TASK REQUIREMENTS:
In your reply, reproduce the lines from the first one below to the line containing "Task: Open the notifications bell", inclusive, exactly as they stand.

Saved data entries
────────────────────

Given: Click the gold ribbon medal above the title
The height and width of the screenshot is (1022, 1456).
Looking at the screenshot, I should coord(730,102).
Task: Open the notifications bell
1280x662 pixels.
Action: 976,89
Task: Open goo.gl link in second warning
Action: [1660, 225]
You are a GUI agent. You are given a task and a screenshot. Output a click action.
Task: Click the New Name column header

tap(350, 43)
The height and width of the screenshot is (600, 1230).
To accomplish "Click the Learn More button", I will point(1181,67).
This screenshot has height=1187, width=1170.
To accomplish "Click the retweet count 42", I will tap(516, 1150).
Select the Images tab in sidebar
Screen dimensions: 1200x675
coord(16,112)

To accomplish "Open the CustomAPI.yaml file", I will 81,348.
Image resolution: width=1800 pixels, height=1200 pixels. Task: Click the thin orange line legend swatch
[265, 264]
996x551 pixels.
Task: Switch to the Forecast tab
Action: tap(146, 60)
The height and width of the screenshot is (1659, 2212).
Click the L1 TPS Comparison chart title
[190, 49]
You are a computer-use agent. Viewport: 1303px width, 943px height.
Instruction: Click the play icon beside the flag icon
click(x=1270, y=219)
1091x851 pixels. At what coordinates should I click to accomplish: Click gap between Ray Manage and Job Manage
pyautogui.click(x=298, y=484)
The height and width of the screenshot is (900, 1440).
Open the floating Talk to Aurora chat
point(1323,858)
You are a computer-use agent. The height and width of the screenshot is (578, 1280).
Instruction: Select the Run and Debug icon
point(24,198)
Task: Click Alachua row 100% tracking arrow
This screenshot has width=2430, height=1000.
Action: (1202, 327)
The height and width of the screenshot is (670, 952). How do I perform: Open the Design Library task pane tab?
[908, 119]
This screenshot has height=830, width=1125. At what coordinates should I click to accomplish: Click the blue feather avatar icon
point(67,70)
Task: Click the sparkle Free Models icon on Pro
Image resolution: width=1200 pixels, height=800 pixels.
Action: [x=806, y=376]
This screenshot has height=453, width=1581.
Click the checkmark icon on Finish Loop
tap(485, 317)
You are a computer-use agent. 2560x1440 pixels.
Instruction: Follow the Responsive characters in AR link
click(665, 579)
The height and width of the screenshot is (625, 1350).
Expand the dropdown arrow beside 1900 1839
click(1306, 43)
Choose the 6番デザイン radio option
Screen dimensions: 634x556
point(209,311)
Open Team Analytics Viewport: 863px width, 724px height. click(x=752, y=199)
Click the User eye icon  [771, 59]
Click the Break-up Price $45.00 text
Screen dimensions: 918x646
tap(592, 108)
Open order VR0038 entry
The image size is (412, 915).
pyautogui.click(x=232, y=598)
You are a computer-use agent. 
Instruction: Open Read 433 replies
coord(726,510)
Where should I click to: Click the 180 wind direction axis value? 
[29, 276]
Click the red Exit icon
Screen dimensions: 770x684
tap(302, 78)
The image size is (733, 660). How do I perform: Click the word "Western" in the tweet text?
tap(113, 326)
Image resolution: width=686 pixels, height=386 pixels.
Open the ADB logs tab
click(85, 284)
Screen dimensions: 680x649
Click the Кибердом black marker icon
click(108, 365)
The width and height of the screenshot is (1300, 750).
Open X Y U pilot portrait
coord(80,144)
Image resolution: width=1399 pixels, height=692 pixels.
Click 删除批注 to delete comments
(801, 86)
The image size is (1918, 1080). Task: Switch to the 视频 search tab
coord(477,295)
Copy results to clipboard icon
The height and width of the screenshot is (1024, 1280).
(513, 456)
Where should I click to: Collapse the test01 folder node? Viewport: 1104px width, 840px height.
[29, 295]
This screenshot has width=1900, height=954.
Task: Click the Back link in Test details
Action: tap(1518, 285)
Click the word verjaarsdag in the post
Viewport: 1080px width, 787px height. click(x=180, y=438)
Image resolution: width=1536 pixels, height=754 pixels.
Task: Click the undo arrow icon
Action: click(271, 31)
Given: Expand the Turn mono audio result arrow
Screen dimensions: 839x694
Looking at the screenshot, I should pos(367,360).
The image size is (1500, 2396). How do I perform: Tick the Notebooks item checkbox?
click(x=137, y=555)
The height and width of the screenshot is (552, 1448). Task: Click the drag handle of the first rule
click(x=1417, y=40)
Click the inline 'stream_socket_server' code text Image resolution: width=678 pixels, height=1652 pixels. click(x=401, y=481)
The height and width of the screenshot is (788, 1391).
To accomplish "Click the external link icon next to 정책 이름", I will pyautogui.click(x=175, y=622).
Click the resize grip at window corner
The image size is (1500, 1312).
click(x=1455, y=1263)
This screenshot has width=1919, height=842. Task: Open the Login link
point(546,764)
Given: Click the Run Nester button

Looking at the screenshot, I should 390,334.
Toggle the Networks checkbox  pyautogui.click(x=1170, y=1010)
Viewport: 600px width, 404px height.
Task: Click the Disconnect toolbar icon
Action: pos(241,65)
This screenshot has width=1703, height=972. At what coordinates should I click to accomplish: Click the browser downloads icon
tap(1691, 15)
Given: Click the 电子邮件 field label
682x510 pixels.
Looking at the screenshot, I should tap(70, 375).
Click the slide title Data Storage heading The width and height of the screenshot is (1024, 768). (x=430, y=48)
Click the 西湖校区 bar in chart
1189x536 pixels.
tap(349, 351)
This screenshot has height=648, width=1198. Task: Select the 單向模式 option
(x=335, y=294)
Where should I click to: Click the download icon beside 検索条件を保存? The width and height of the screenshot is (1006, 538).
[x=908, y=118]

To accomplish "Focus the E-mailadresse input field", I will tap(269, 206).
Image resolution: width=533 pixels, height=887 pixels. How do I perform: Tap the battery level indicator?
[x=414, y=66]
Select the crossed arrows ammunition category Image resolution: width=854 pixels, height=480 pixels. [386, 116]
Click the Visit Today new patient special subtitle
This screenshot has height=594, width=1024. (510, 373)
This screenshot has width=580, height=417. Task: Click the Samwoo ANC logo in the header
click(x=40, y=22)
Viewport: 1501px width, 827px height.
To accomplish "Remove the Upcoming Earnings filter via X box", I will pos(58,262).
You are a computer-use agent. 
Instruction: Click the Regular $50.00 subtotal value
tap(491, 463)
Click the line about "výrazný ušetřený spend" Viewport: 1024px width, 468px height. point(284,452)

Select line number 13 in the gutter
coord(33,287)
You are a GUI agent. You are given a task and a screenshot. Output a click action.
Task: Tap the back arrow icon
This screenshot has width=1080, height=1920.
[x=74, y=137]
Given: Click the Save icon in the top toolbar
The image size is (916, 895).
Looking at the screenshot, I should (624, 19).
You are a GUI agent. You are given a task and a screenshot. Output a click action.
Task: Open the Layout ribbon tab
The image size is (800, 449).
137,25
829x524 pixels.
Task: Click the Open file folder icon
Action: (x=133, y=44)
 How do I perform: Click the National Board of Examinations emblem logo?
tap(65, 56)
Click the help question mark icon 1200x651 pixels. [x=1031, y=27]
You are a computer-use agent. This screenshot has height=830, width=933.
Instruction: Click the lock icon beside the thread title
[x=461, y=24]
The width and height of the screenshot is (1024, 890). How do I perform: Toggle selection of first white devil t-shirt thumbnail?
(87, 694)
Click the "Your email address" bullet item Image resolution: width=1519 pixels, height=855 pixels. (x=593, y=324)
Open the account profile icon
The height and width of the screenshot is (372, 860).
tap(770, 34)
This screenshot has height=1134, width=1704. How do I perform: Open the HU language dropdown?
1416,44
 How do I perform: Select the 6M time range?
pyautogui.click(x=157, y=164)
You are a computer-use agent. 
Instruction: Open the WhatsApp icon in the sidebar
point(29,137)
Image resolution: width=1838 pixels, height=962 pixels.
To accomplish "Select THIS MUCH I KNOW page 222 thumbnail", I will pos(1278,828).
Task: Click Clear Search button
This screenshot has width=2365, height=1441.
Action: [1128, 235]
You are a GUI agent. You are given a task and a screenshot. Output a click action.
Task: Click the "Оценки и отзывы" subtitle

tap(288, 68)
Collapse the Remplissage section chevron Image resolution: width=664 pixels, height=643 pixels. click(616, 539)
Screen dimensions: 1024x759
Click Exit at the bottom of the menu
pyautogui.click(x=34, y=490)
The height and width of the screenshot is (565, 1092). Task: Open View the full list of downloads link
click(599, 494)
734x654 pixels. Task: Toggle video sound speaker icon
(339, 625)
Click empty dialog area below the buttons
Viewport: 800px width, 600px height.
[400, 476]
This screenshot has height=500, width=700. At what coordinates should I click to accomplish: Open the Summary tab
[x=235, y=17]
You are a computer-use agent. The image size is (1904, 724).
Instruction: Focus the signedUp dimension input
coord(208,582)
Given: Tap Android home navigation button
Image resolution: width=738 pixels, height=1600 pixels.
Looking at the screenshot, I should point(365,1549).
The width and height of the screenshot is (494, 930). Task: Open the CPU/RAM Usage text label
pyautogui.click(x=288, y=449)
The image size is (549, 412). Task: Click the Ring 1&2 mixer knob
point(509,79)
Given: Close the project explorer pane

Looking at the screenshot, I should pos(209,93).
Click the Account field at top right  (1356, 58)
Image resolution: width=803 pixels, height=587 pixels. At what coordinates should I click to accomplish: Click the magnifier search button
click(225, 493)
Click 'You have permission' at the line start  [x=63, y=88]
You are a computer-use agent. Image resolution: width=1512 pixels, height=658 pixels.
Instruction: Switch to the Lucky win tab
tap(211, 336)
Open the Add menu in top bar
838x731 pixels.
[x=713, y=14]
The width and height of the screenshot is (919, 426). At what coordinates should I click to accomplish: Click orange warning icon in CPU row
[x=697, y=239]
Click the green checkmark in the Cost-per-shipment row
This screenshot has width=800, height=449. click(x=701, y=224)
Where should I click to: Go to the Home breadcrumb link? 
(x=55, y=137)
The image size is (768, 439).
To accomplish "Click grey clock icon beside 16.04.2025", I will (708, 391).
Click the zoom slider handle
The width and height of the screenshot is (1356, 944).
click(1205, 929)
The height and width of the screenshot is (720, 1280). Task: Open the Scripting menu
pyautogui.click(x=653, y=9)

────────────────────

SOLUTION BELOW:
Given: Click the gold ribbon medal above the title
The height and width of the screenshot is (1022, 1456).
Looking at the screenshot, I should coord(730,102).
Task: Open the notifications bell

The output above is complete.